Transformers: Revenge of the Fallen (2009)
Monsoon Wedding (2001)
Peanuts: 1970’s Collection, Vol. 1
Willy Wonka & the Chocolate Factory (1971)
Maybe it could go without saying, but it’s the biggest film of the year, so let’s be clear: Transformers: Revenge of the Fallen, new this week on DVD, represents everything that is wrong with Hollywood today. It’s loud, violent, trashy, chaotic, senseless, overlong, and exists solely to extend and exploit the marketability of a line of toy robots. Don’t say you weren’t warned.
Warner Home Video follows its July release of the Peanuts 1960’s Collection with Peanuts 1970’s Collection, Vol 1.
Two of the six episodes are new to DVD: “Play it Again, Charlie Brown,” focusing on Lucy’s unrequited love for piano-pounding Schroeder, and “It’s a Mystery, Charlie Brown,” in which Snoopy investigates the riddle of Woodstock’s missing nest.
There are two holiday episodes, “A Charlie Brown Thanksgiving” and “It’s the Easter Beagle, Charlie Brown,” both previously released in their own DVD editions, along with “You’re Not Elected, Charlie Brown” and “There’s No Time for Love, Charlie Brown.”
The set includes one extra, an all-new featurette on Snoopy’s pal Woodstock. As with the 1960s’ set, bonus features previously offered on earlier DVD editions are missing (completists tear your hair out).
New from Criterion, Mira Nair’s exuberant art-house crowd-pleaser Monsoon Wedding is one feel-good film about family that earns its good will honestly. Rather than glossing over the messiness of family life, Nair suggests that, however exasperating or dysfunctional one’s family may be, family remains very close to the center of things.

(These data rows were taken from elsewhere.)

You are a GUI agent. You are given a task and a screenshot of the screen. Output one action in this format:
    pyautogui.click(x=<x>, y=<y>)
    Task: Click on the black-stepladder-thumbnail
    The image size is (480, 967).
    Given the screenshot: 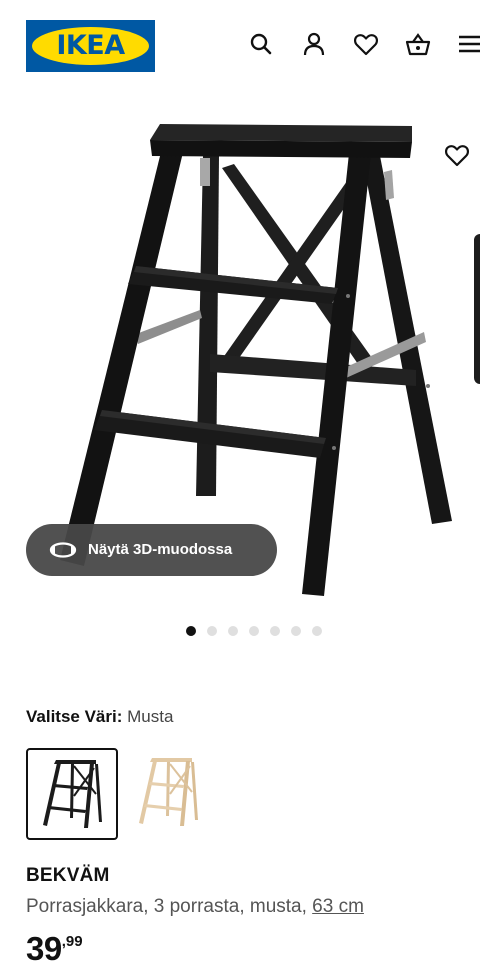 What is the action you would take?
    pyautogui.click(x=72, y=794)
    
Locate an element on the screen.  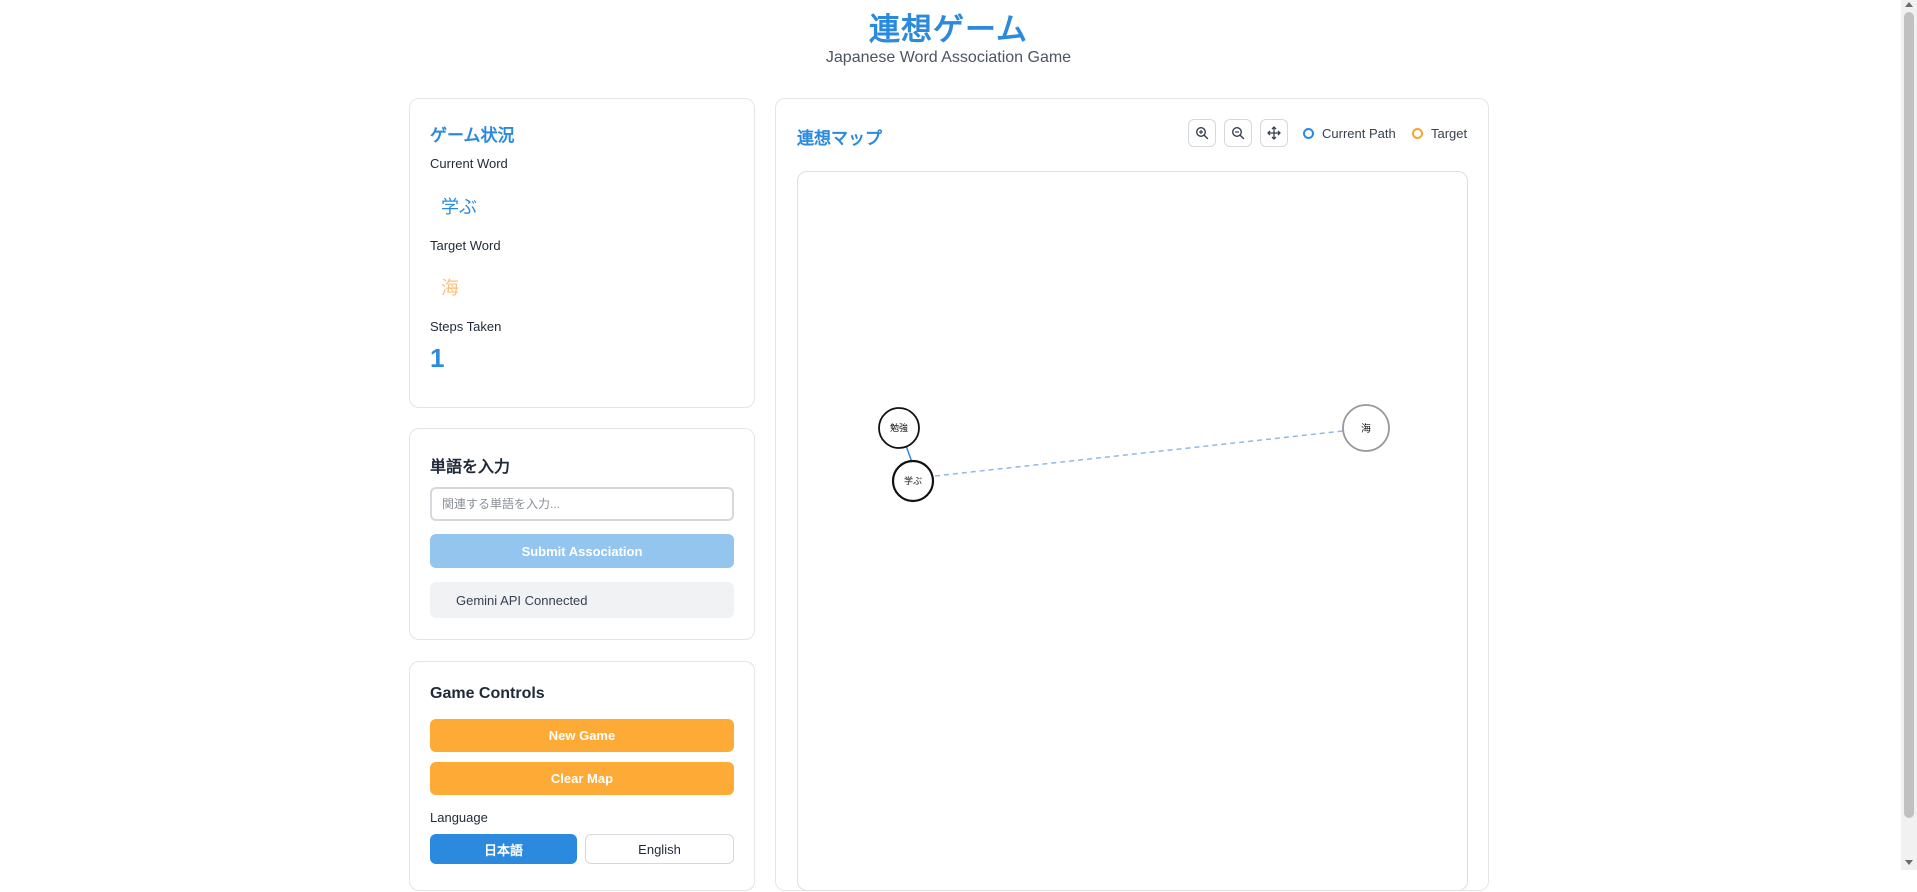
zoom-out-button is located at coordinates (1238, 133).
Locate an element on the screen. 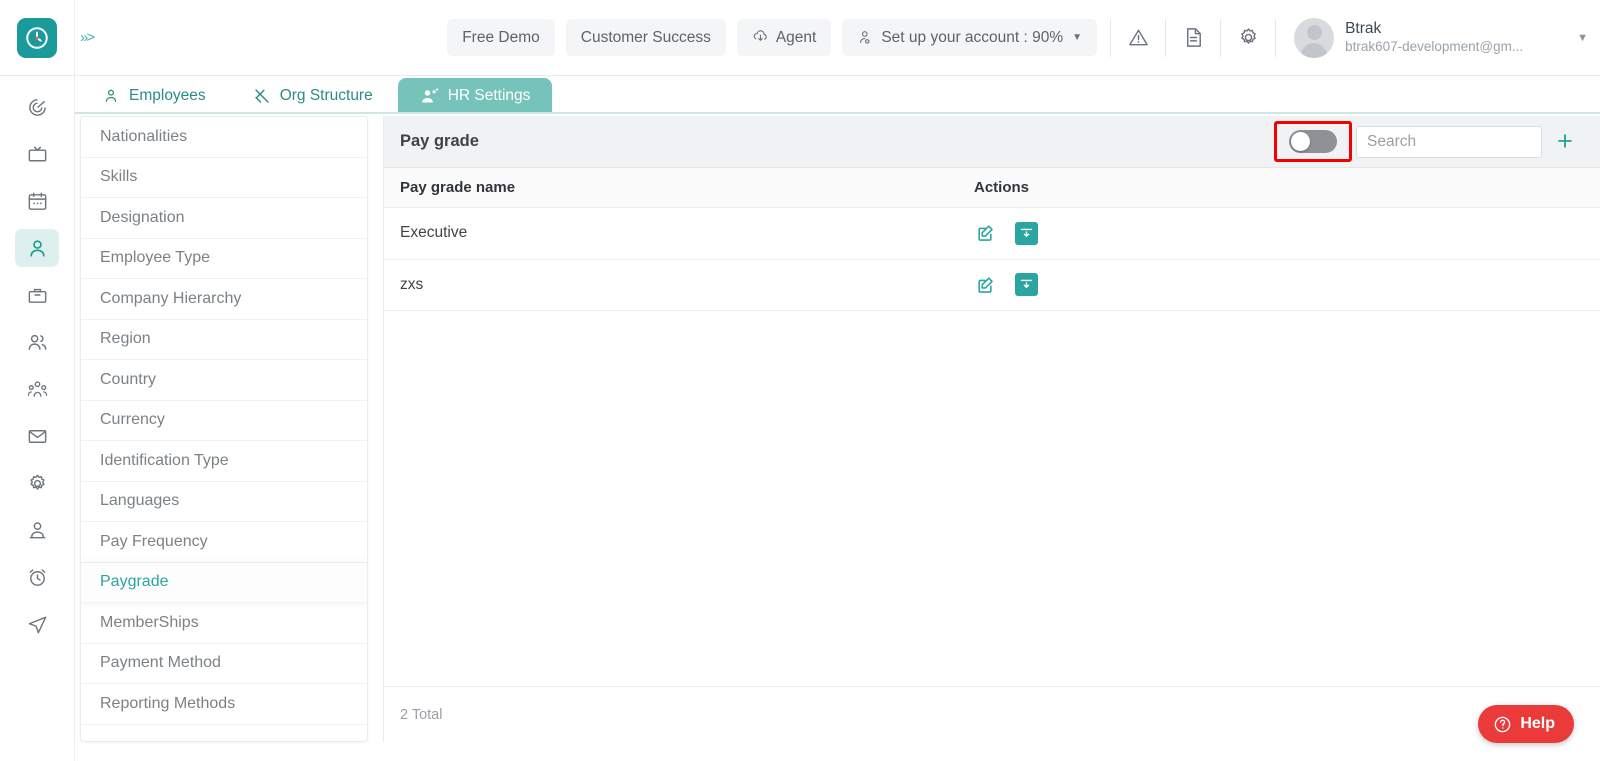 The width and height of the screenshot is (1600, 761). tab-org-structure: Org Structure is located at coordinates (312, 96).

Set in contemporary New Delhi, it’s a wedding story that juxtaposes not only two families, but East and West, tradition and modernity. It’s also a feast for the eyes, from miles of marigold garlands and swirling silk to the bride’s elaborately henna-painted hands.

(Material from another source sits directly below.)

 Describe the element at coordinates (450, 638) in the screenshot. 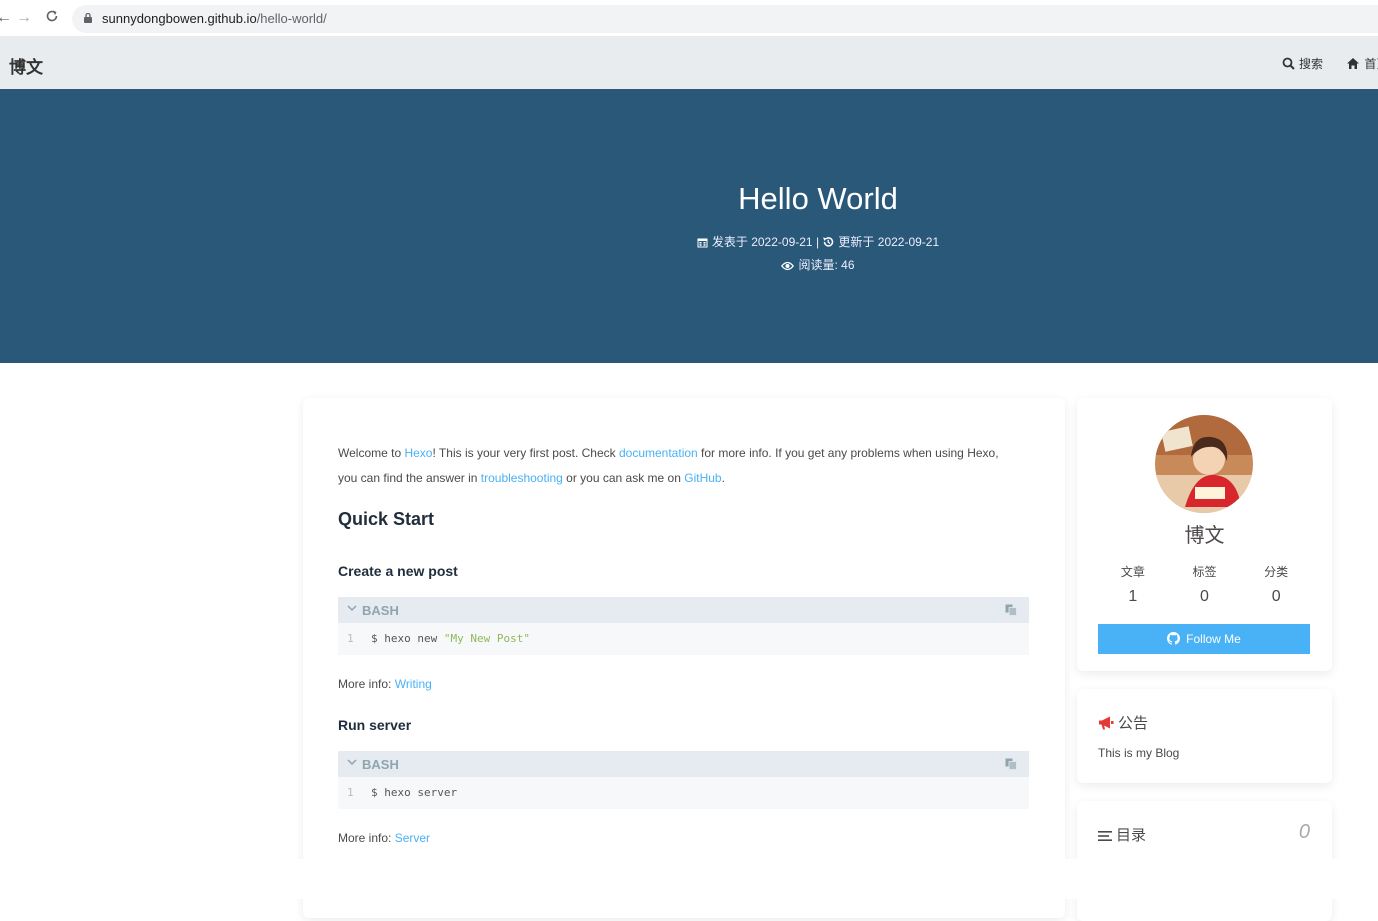

I see `code-text: $ hexo new "My New Post"` at that location.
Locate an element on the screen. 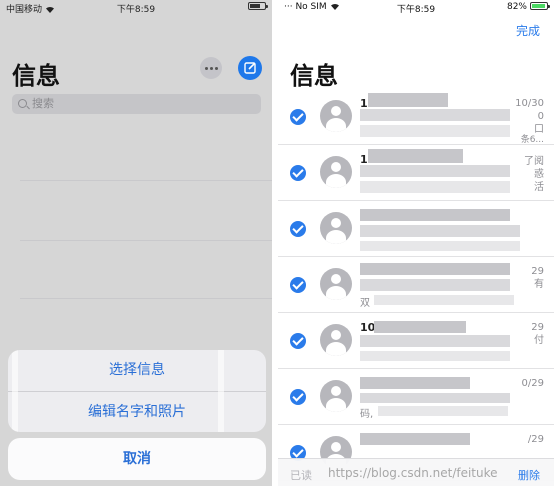 The image size is (554, 486). message-row is located at coordinates (416, 229).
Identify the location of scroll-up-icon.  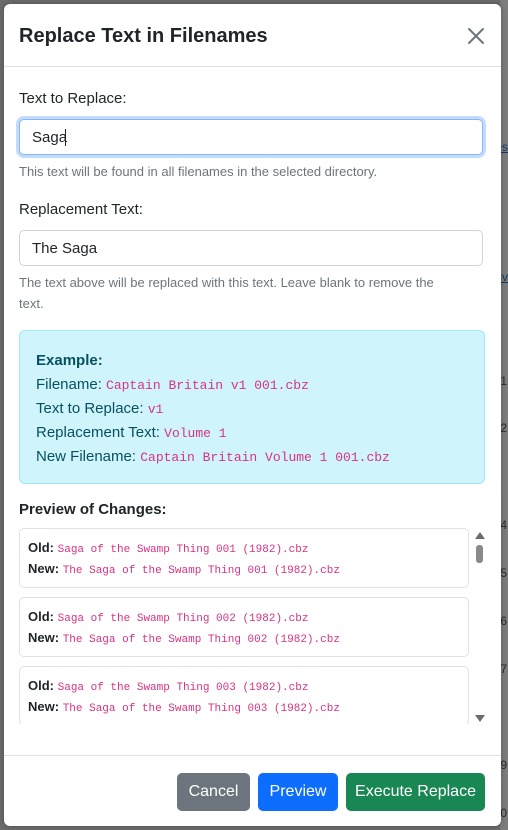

The disparate tones and moods include broad comedy, sickening scandal, extravagant romanticism, culture criticism, and rousing song and dance. The trappings may be unfamiliar, but the feelings are universal.

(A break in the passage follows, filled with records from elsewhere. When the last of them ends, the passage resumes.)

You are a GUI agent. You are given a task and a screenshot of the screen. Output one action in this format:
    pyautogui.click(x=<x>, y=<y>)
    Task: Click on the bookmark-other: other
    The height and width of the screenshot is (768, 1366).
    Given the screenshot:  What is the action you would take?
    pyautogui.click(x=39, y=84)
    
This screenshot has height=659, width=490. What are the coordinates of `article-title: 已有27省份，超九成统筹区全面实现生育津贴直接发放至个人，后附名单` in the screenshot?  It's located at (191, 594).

Extras include audio com-mentary by Nair, an interview with Nair and star Naseeruddin Shah, and six short films by the director.
Gene Wilder fans take note: Willy Wonka & the Chocolate Factory is new on Blu-ray. A nostalgic favorite for some, Willy Wonka aspires to the whimsy and fantasy of The Wizard of Oz but somehow doesn’t capture the magic.
Content advisory: Peanuts: 1970’s Collection, Vol. 1: Nothing problematic. Fine family viewing. Monsoon Wedding: An adulterous affair and a discreetly depicted sexual encounter (nothing explicit); some crude dialogue. Mature viewing. Willy Wonka & the Chocolate Factory: Brief disturbing imagery. Okay family viewing.